Text section.
########
Sunday, April 20, 2014

Sensory Diversity, Brains, and Judeo-Christian Myth

Does the Autism Spectrum make any sense?


I want to spend some time on sensory sensitivities, because I believe that the myriad confusing symptoms that are considered to be diagnostic of Asperger's are the RESULT of a different sensory reception and processing scheme than is present in so-called normal people. The unusually broad array of behaviors and thought processes used to diagnose Asperger people is internally contradictory and inconsistent. Also, these symptoms are unequally distributed among individuals diagnosed as Asperger. A grab bag of 'suspicious' or unwanted behaviors is being used to diagnose an increasing array of new disorders without looking deeply into the origin of such disparate symptoms. Dozens of characteristics are  grouped as a spectrum more from convenience than evidence. The range of possible drivers of behavior is left unknown, and therefore facts that might untangle the mess and lead to a better understanding of developmental diversity in our species remain hidden.


An analogy: A panel of experts decides that having a pain in the neck is pretty much the same as having a headache, so neck pain is swept into a Headache Disorder spectrum. Regardless of how many, or which symptoms the individual may or may not exhibit along this spectrum, he or she is then told that the problem is a defective brain. There is no cure or treatment, but a person can be trained to act is if no pain exists. The CAUSE of the headache (or neck pain) is ignored. The pain might be traced to a brain tumor, allergies, or whiplash, but no differentiation is made.  
The sweeping conclusion that diverse humans can be categorically removed to a "disordered" space reflects a dominant religious attitude that a male god made man in His likeness, therefore there is only ONE God-given correct set of thoughts and behaviors acceptable in human beings. Note that the "disordered space" by definition includes females, and any person authorities designate.  Too many experts and scientists have this conceptual structure embedded in their work and don't even realize it, but cultural ideas taint their assumptions and therefore their conclusions. The insistence that Homo sapiens is the ultimate human, divinely inspired and separated from the animals by a towering barrier of supernatural origin, is only recently being challenged in anthropology and evolutionary science. The supposedly rock-solid line that was drawn by religious males over two millennia ago, which divides "sub-humans" from a self-designated Supreme Man has wrecked the lives of millions of human beings.
########
Exercise brief. In the post on sensory diversity, rename "Headache Disorder" as "Head Pain Disorder" and copy out the passage that begins at the words "An analogy: A panel" and stops after "differentiation is made.".
########
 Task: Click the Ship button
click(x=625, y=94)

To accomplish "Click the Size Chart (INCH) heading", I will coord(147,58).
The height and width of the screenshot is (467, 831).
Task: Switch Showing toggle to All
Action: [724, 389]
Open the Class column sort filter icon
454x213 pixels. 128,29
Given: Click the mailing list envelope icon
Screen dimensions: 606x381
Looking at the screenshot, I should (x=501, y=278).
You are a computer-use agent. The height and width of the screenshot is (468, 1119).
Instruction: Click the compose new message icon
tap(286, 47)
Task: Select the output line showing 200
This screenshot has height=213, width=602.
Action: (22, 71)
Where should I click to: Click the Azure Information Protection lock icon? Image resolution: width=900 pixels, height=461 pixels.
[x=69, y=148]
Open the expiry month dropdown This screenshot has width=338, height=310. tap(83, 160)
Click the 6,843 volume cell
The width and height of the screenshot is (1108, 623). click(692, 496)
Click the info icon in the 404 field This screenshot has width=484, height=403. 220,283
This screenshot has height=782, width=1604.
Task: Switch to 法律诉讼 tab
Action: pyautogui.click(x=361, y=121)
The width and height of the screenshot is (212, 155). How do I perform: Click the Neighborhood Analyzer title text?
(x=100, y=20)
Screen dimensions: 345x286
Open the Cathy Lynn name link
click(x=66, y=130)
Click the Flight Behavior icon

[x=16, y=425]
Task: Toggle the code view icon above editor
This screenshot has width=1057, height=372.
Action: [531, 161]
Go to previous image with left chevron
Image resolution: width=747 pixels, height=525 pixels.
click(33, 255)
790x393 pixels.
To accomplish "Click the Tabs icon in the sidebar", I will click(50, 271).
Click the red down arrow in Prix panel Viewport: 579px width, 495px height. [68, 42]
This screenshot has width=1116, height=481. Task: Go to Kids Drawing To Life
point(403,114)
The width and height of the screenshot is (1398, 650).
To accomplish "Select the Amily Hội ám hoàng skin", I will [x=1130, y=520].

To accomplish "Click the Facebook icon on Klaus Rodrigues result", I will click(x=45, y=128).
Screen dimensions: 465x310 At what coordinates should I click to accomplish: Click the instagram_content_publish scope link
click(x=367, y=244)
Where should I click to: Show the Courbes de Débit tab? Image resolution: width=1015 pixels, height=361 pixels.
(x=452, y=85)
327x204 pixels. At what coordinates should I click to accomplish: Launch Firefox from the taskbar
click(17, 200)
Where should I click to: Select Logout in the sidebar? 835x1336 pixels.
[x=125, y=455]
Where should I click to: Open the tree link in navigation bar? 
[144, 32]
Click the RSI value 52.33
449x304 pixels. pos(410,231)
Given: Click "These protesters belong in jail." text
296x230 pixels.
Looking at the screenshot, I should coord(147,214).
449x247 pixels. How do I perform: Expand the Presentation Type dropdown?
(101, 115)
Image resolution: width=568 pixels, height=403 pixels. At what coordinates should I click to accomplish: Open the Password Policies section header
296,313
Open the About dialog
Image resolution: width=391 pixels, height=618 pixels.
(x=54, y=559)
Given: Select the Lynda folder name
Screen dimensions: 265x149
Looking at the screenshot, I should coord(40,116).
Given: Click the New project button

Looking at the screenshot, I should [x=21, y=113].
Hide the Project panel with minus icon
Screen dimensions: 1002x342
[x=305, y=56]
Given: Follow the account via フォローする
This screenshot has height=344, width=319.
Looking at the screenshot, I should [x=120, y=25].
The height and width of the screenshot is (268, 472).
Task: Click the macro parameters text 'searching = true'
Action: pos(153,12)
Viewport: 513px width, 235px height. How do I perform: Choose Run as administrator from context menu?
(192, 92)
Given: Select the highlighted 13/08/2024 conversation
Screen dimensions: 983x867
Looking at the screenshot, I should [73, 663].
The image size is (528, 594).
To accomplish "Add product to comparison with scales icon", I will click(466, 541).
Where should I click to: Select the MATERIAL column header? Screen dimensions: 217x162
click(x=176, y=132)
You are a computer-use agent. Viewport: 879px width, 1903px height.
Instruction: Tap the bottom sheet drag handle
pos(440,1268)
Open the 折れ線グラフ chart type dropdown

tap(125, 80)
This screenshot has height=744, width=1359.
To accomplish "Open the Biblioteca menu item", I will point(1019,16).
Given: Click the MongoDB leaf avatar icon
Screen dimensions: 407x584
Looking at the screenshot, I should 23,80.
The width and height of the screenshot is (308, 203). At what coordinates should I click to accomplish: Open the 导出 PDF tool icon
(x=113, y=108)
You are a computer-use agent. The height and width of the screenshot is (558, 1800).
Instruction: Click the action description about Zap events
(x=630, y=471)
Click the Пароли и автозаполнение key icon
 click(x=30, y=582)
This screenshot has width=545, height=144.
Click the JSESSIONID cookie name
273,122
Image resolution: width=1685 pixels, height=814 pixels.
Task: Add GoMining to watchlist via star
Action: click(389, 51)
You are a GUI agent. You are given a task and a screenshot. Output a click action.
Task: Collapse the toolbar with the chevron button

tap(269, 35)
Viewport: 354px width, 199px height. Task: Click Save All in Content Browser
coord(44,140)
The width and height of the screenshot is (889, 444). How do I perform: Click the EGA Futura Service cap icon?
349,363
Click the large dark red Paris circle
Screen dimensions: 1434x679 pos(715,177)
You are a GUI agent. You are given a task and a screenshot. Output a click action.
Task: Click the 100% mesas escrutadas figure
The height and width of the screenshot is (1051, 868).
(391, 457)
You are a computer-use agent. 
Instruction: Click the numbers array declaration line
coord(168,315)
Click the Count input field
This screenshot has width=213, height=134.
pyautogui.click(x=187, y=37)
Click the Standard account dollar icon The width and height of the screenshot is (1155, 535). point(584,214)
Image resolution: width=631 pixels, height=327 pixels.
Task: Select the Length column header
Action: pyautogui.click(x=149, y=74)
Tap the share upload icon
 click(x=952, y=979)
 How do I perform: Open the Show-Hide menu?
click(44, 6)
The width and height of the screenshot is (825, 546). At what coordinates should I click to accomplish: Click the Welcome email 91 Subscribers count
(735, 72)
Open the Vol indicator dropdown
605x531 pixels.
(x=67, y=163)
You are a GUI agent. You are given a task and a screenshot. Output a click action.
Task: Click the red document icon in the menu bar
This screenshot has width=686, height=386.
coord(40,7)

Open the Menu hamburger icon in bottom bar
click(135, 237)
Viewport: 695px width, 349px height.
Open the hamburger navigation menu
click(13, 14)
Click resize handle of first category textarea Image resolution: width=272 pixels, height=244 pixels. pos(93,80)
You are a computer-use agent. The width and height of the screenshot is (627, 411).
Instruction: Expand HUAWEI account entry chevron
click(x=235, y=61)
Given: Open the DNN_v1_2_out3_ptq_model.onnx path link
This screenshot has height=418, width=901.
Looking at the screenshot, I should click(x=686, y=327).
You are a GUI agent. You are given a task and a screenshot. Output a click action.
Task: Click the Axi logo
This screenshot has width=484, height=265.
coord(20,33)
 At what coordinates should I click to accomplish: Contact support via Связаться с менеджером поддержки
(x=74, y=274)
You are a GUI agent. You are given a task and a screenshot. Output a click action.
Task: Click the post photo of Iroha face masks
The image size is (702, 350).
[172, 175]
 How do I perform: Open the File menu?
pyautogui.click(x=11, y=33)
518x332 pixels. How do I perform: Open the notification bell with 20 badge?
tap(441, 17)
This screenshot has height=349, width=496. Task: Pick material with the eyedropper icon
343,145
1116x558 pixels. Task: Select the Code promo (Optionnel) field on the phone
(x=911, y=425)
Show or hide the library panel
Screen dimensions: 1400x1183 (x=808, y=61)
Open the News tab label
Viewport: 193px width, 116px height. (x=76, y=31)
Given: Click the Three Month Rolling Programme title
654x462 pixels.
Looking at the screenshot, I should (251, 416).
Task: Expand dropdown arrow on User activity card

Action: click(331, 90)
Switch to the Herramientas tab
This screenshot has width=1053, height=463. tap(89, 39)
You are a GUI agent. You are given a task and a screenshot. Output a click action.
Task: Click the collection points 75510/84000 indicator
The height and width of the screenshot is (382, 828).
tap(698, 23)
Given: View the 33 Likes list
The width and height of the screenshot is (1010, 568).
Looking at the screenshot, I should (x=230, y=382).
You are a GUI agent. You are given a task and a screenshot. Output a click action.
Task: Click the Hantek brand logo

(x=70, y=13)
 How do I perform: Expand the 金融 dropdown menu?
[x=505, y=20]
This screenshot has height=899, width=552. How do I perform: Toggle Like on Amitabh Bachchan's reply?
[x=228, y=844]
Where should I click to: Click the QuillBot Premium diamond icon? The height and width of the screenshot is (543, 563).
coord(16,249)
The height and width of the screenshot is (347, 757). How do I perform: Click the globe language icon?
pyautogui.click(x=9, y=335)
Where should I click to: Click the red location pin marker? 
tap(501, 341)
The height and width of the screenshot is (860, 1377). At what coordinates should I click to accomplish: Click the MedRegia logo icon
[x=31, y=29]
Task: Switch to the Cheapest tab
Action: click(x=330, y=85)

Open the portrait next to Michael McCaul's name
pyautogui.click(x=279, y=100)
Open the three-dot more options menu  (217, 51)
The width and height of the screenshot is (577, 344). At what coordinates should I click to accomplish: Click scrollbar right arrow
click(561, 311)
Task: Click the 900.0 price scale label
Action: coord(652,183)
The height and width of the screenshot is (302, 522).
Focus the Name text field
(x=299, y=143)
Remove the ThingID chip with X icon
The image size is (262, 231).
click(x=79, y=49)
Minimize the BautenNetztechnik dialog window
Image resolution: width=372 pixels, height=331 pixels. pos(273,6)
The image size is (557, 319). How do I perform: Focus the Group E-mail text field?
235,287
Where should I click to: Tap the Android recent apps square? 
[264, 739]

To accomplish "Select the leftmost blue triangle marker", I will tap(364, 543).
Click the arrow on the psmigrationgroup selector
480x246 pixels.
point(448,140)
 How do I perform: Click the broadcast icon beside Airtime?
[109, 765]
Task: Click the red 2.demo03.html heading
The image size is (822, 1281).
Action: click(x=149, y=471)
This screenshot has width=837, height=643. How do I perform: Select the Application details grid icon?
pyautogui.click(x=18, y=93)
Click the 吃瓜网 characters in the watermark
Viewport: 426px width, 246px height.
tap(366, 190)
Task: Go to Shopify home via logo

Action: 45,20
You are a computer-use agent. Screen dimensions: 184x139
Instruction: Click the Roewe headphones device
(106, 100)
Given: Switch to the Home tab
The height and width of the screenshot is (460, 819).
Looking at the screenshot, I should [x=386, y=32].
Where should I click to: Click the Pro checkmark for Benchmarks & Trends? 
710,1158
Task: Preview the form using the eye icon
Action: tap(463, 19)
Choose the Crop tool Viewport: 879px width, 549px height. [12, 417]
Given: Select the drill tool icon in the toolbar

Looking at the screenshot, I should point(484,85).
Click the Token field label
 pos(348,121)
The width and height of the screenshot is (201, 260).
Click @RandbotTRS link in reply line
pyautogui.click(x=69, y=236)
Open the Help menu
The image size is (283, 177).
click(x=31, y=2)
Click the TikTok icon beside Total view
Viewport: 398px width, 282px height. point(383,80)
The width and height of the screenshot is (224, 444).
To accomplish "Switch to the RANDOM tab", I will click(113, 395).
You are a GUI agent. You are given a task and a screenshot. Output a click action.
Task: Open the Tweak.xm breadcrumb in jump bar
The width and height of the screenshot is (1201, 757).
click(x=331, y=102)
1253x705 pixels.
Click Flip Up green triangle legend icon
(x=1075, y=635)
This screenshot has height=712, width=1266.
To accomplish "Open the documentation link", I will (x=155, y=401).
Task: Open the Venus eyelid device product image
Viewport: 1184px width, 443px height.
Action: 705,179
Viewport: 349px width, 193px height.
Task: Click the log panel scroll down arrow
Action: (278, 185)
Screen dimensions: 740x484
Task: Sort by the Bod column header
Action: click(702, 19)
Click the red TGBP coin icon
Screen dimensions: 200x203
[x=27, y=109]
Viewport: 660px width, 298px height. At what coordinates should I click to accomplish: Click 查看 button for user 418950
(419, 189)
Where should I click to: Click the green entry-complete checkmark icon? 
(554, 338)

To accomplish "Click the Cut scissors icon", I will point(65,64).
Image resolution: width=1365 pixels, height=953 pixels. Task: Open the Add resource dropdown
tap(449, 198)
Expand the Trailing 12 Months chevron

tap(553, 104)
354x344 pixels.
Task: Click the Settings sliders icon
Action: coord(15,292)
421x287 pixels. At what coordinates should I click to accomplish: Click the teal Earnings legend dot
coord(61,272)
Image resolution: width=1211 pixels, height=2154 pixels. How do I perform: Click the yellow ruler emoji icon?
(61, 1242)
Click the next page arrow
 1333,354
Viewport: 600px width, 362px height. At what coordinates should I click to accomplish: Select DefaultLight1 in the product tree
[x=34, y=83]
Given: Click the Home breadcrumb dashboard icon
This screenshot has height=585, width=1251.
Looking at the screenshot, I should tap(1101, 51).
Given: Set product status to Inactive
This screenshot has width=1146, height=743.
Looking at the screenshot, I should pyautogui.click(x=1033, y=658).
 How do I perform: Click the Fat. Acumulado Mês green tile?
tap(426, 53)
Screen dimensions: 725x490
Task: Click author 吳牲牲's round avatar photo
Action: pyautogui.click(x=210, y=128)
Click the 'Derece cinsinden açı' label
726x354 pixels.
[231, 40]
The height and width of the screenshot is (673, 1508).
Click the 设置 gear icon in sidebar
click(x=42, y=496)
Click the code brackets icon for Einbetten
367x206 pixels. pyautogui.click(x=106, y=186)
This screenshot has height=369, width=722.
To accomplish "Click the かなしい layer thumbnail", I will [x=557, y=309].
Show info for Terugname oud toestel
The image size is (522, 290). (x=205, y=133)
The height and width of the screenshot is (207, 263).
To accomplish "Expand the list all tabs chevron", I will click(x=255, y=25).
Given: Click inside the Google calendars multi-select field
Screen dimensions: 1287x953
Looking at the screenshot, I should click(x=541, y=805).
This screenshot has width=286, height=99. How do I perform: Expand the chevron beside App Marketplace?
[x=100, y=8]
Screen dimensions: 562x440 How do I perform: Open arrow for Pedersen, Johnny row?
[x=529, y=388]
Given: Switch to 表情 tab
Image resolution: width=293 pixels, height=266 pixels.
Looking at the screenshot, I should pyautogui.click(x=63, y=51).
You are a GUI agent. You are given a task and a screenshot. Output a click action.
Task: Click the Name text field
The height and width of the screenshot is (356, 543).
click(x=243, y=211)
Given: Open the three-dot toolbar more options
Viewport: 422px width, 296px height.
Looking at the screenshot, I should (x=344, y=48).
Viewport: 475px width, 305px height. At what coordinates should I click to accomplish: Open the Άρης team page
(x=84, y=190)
########
Task answer.
An analogy: A panel of experts decides that having a pain in the neck is pretty much the same as having a headache, so neck pain is swept into a Head Pain Disorder spectrum. Regardless of how many, or which symptoms the individual may or may not exhibit along this spectrum, he or she is then told that the problem is a defective brain. There is no cure or treatment, but a person can be trained to act is if no pain exists. The CAUSE of the headache (or neck pain) is ignored. The pain might be traced to a brain tumor, allergies, or whiplash, but no differentiation is made.